The apelinergic pathway has been generating increasing interest in the past few years for its potential as a therapeutic target in several conditions associated with the cardiovascular and metabolic systems. Indeed, preclinical and, more recently, clinical evidence both point to this G protein-coupled receptor as a target of interest in the treatment of not only cardiovascular disorders such as heart failure, pulmonary arterial hypertension, atherosclerosis, or septic shock, but also of additional conditions such as water retention/hyponatremic disorders, type 2 diabetes, and preeclampsia. While it is a peculiar system with its two classes of endogenous ligand, the apelins and Elabela, its intricacies are a matter of continuing investigation to finely pinpoint its potential and how it enables crosstalk between the vasculature and organ systems of interest. In this perspective article, we first review the current knowledge on the role of the apelinergic pathway in the above systems, as well as the associated therapeutic indications and existing pharmacological tools. We also offer a perspective on the challenges and potential ahead to advance the apelinergic system as a target for therapeutic intervention in several key areas.

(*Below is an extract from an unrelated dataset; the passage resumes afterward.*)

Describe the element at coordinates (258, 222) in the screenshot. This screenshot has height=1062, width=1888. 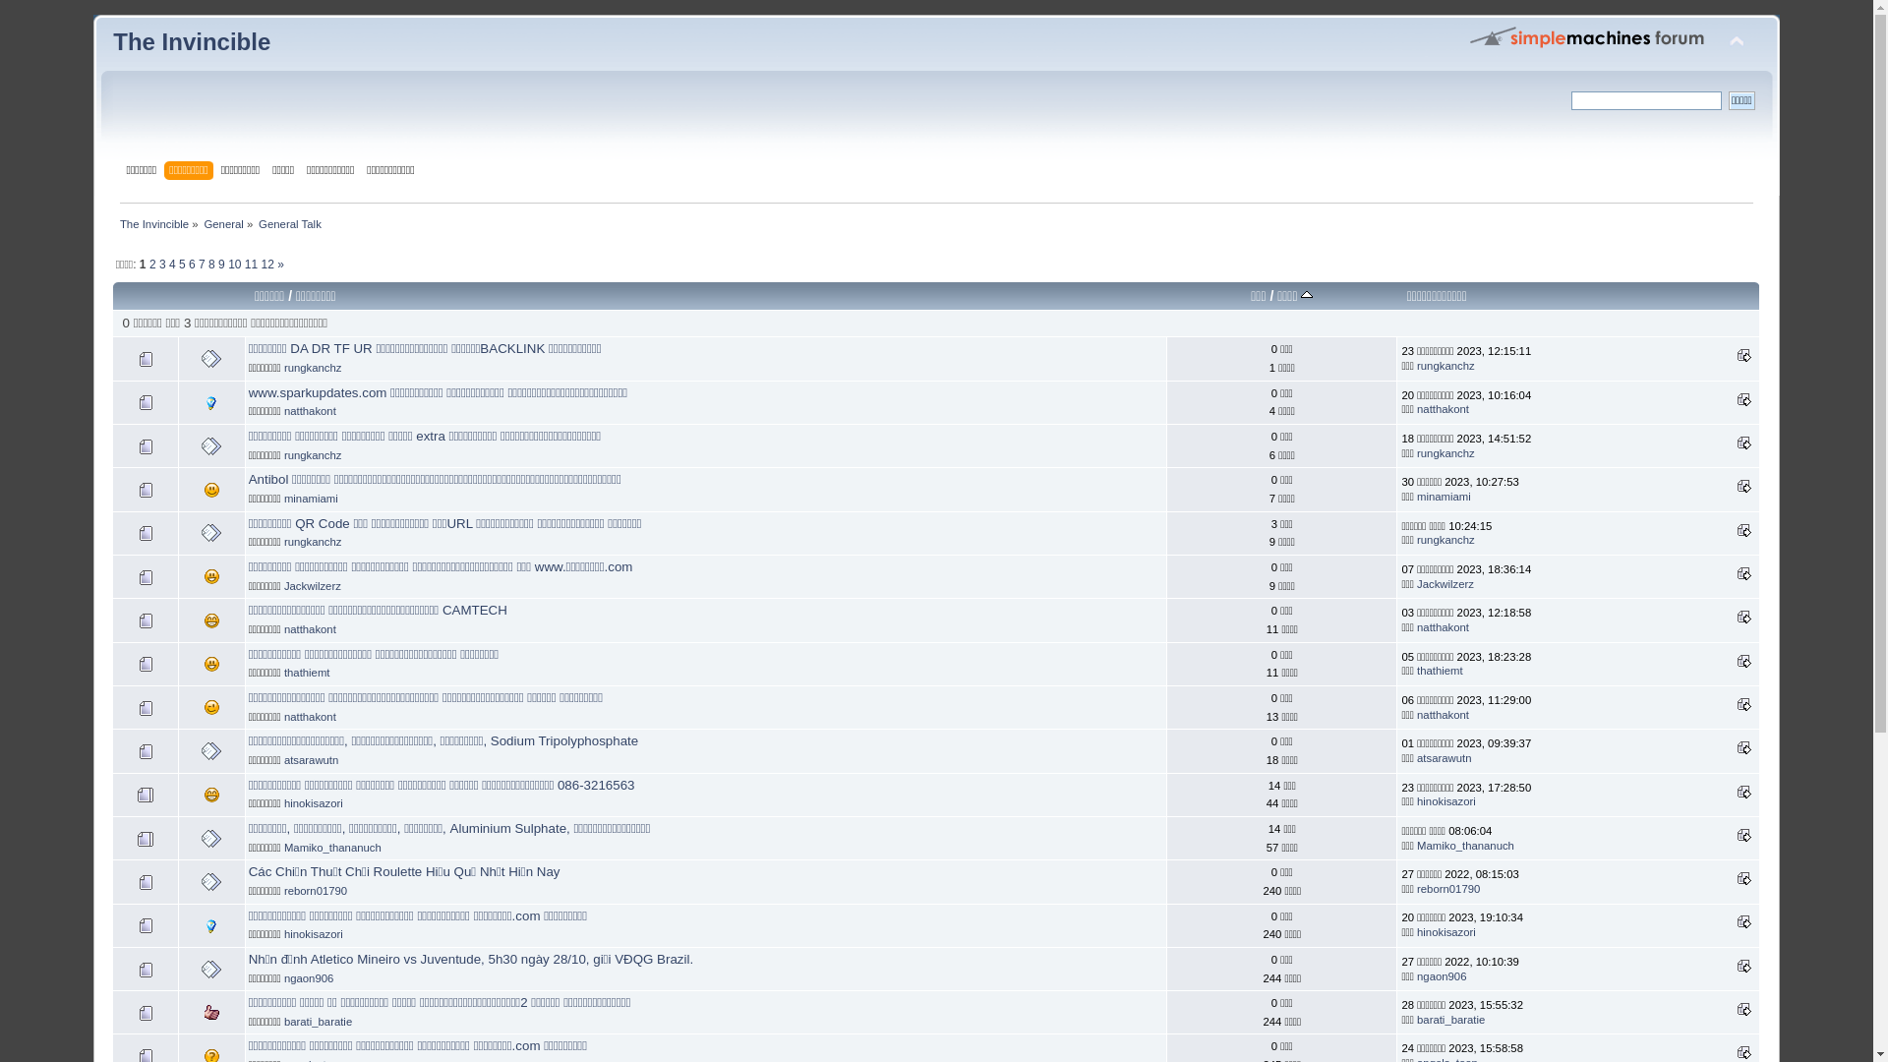
I see `'General Talk'` at that location.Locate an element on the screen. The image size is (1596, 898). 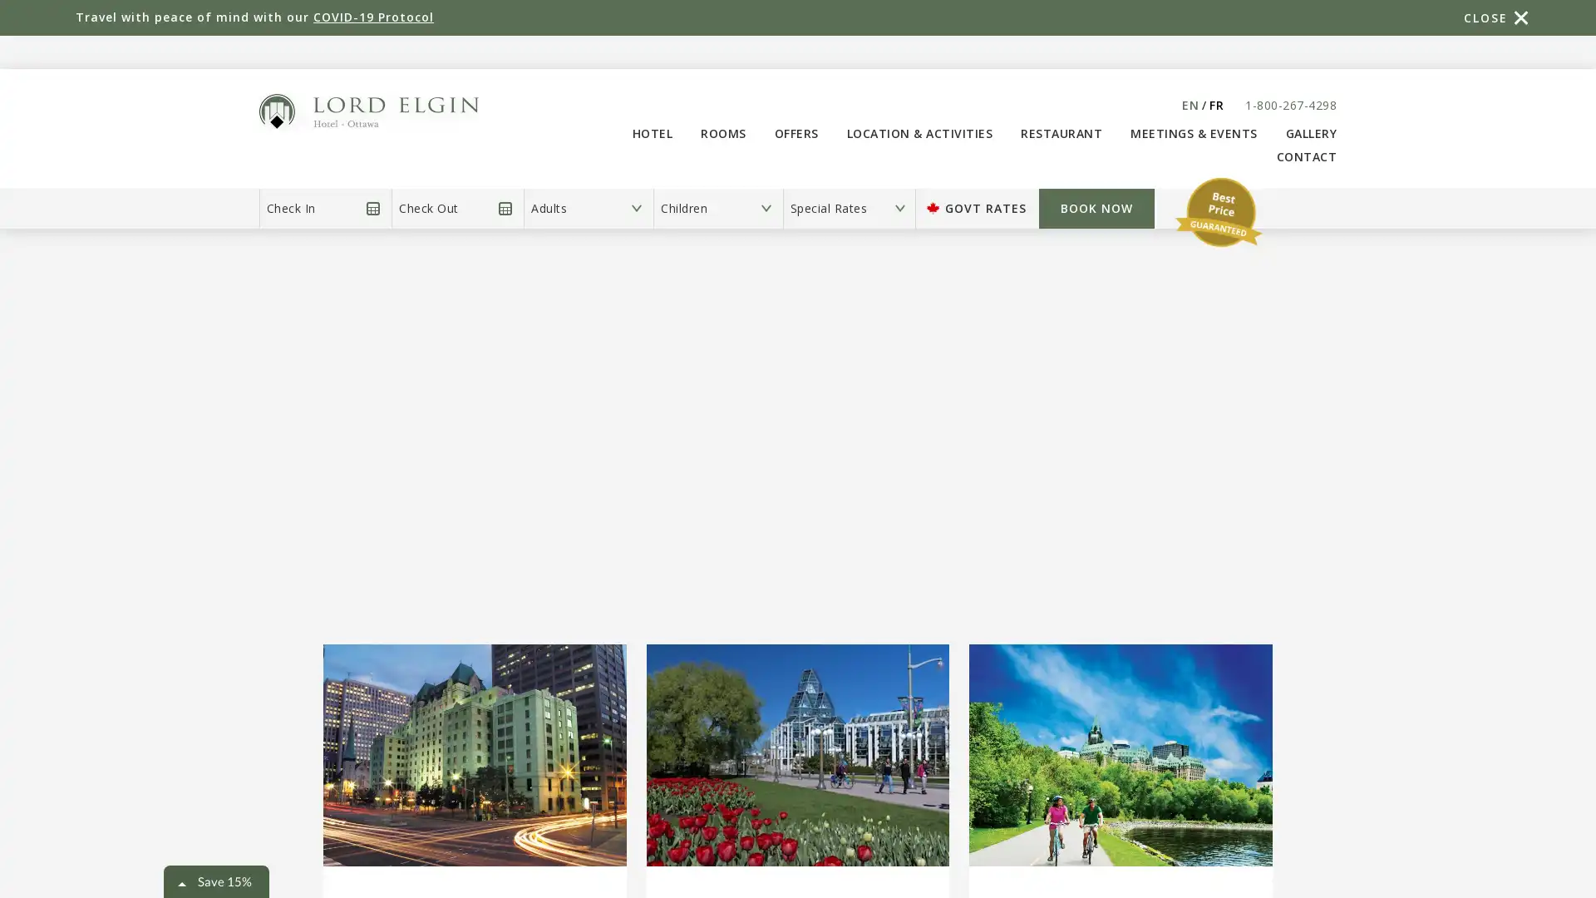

Keywords: Apela/Toddler/Elabela; apelin; apelin receptor/APLNR/APJ; cardiovascular protection; heart failure; hypertension; preeclampsia; pulmonary arterial hypertension; septic shock; type 2 diabetes; water retention/hyponatremic disorders.

Figure 1.

The different forms of apelin. Proteolysis of preproapelin at putative cleavage sites leads to three fragments of 36, 17, and 13 amino acids named apelin-36, apelin-17, and apelin-13, respectively. Pyroglutamylated apelin-13 is formed by spontaneous cyclization of apelin-13. The cleavage sites for neprilysin and angiotensin-converting enzyme 2 on apelin-13 and apelin-17 are indicated by red and purple double-headed arrows, respectively. The straight and dashed black arrows represent full and biased agonism of the different apelin forms, respectively.

Figure 2.

Schematic of the different apelinergic signaling pathways. The activation of apelin receptor by its endogenous ligands, apelin or Elabela, triggers various signaling pathways that exert protective cardiovascular and metabolic effects in the organism. Some of the transcriptional gene regulation effects following the activation of apelinergic pathway are depicted in the nucleus. Abbreviations: AC, adenylate cyclase; ACE2, angiotensin-converting enzyme 2; Ang II, angiotensin II; APLNR, apelin receptor; AT1R, angiotensin type 1 receptor; βARR, β-arrestins; eNOS, endothelial nitric oxide synthase; ERK1/2, extracellular-regulated kinases 1/2; FABP4, fatty acid binding protein 4; FOXO1/3, forkhead box protein O1/3; KDR, kinase insert domain receptor (also known as VEGFR2); MLCK, myosin light chain kinase; NEP, neprilysin; SIRT3, sirtuin 3; VEGFA, vascular endothelial growth factor A.

Figure 3.

The apelinergic system counteracts cardiovascular and metabolic failures. The activation of the apelinergic pathway results in multiple physiological effects that can alleviate an array of cardiovascular and metabolic disorders. Abbreviations: AVP, vasopressin; ECs, endothelial cells; MAP, mean arterial pressure; NO, nitric oxide; PAH, pulmonary arterial hypertension.

Figure 4.

Vasopressin and apelins—the yin and yang of water balance. The interrelated actions of apelins and vasopressin (AVP) are required to ensure and finely tune water balance in the entire organism. The hydration state determines the overall release of apelins and AVP from the hypothalamic magnocellular neurons into the bloodstream. Their opposing receptor-mediated functions in the brain and kidney results in the regulation of urine osmolality and volume.